Once the kinetic models have been determined, their kinetic parameters can be derived from the fitting results. The slope of the fitted line is directly related to the k(T) as illustrated in Equation (8). By taking the logarithm of Equation (7), it can be obtained as follows:

$$\ln k(T)=\ln A-{\displaystyle \frac{E}{R}}\cdot {\displaystyle \frac{1}{T}}$$

(9)

Using the fitting results in Figure 8, both k(T) and T are known. By substituting these values into Equation (9), a linear relationship between k(T) and T can be obtained. The slope and intercept of this relationship can be employed to calculate the pre-exponential factor and apparent activation energy. Given three possible kinetic models, the relationship between lnk(T) and 1/T is shown in Figure 9.

According to the relationship illustrated in Figure 9, the apparent activation energies of the OC reduction in these models can be obtained as listed in

Table 5. Calculated apparent activation energy in these models.

Model	g1	g7	g8
Apparent activation energy	19.13 kJ mol−1	15.93 kJ mol−1	16.94 kJ mol−1

.

As shown in Table 5, the apparent activation energy of this OC for CLC varies in the range from 15.93 kJ mol⁻¹ to 19.13 kJ mol⁻¹, which is much lower than previous results as listed in Table 1. This OC is suitable for CLC; however, in the practical CLC system, a large equivalence ratio of OC to the fuel is needed to avoid a deep reduction of the OC, which causes the sintering of OC. The low apparent activation energies determined for the reduction reaction, coupled with the best fit to the contracting volume model and purely surface–chemical controlled model, provide insight into the likely reaction mechanism. The values obtained here are remarkably low, suggesting the chemical reaction at the interface is very facile. The fit to the models g₇ and g₈ indicates that the overall reaction rate is significantly influenced by the diffusion of oxygen ions through the product layer (FeO/Fe) or the inward movement of the reaction interface. The large particle size used in this study (20–40 mesh) further promotes such diffusional limitations.

5. Conclusions

In contrast to the high-Fe₂O₃ ores prevalent in the literature, this study demonstrates that an iron ore with a lower active content, but high inert support, can exhibit favorable reactivity and a unique self-activation phenomenon post-sintering. The redox performance of a natural iron ore used as OC in CLC was evaluated under different temperatures and CO concentrations. The reaction kinetics were analyzed based on a model-fitting method. From the results, key conclusions are obtained as follows:

(1)

Increasing the reaction temperature from 750 °C to 850 °C enhances the initial OC conversion, whereas operating at 900 °C instigates swift potential sintering, as indicated by a pronounced drop in CO₂ yield.

(2)

High CO concentration not only expedites the initial conversion but also intensifies sintering. This reaffirms the imperative for meticulous control over reduction depth.

(3)

A notable self-activation effect was noted in sintered OC during prolonged cycling at 900 °C with 20% CO, which led to a gradual increase in conversion from 32.07% to 37.33% over 15 cycles.

(4)

Kinetic modeling confirms that the reduction of this OC adheres to a contracting volume model or first-order kinetic mechanism, characterized by an apparent activation energy of 15.93–19.13 kJ mol⁻¹.

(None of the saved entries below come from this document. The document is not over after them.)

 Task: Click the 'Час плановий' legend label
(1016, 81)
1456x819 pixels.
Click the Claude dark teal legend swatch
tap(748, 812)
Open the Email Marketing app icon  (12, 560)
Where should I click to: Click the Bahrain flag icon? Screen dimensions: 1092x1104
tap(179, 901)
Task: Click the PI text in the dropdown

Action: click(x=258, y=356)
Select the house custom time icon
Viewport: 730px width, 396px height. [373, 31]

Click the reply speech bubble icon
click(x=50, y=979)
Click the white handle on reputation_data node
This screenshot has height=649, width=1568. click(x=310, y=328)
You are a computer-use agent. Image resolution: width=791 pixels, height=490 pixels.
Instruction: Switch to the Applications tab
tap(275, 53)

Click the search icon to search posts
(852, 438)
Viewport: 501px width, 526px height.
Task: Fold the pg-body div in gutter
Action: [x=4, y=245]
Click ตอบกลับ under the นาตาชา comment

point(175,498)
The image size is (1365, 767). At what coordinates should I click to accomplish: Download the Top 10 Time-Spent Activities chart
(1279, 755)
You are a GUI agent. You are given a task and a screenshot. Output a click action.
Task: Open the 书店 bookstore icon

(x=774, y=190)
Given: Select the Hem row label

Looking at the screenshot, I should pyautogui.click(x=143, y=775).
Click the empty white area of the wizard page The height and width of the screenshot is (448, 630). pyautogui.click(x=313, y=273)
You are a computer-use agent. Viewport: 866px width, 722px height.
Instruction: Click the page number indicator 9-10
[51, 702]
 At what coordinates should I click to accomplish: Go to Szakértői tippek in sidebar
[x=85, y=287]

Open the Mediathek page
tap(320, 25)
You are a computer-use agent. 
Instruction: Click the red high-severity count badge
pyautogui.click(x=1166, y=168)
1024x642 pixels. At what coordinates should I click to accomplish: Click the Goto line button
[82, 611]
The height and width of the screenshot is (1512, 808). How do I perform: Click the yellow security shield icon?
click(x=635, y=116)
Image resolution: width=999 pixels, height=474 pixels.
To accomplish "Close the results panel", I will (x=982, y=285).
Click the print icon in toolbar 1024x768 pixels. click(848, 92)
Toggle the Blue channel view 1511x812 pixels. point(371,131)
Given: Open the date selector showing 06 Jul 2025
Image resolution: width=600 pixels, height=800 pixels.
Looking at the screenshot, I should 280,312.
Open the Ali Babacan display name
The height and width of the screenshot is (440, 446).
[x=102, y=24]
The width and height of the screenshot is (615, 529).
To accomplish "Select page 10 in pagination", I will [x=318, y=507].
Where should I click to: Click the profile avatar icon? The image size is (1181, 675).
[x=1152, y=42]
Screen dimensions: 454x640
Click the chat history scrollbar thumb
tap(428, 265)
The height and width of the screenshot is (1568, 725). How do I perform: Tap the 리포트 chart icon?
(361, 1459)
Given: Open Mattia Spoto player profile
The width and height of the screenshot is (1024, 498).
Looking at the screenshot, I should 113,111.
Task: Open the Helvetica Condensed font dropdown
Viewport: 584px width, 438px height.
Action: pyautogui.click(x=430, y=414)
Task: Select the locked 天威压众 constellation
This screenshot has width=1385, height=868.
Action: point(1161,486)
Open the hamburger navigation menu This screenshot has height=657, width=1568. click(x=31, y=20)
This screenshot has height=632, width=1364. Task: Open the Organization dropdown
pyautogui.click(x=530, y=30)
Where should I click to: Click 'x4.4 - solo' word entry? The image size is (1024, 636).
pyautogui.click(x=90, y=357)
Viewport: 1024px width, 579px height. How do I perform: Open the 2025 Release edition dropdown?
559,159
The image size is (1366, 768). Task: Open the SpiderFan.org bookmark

This work provides a fundamental evaluation of a natural iron ore’s performance under CO reduction, underscoring its potential as an economical OC for processes utilizing syngas or similar CO-rich fuels. To leverage these benefits in pilot-scale or full-scale CLC units, it is crucial to maintain a high solids inventory and a moderate oxygen-to-fuel ratio. This approach limits the OC reduction to Fe₃O₄/FeO, thereby preventing activity loss due to sintering. However, its performance with other fuels like CH₄ and H₂, crucial for broader industrial applications, remains to be investigated in future work.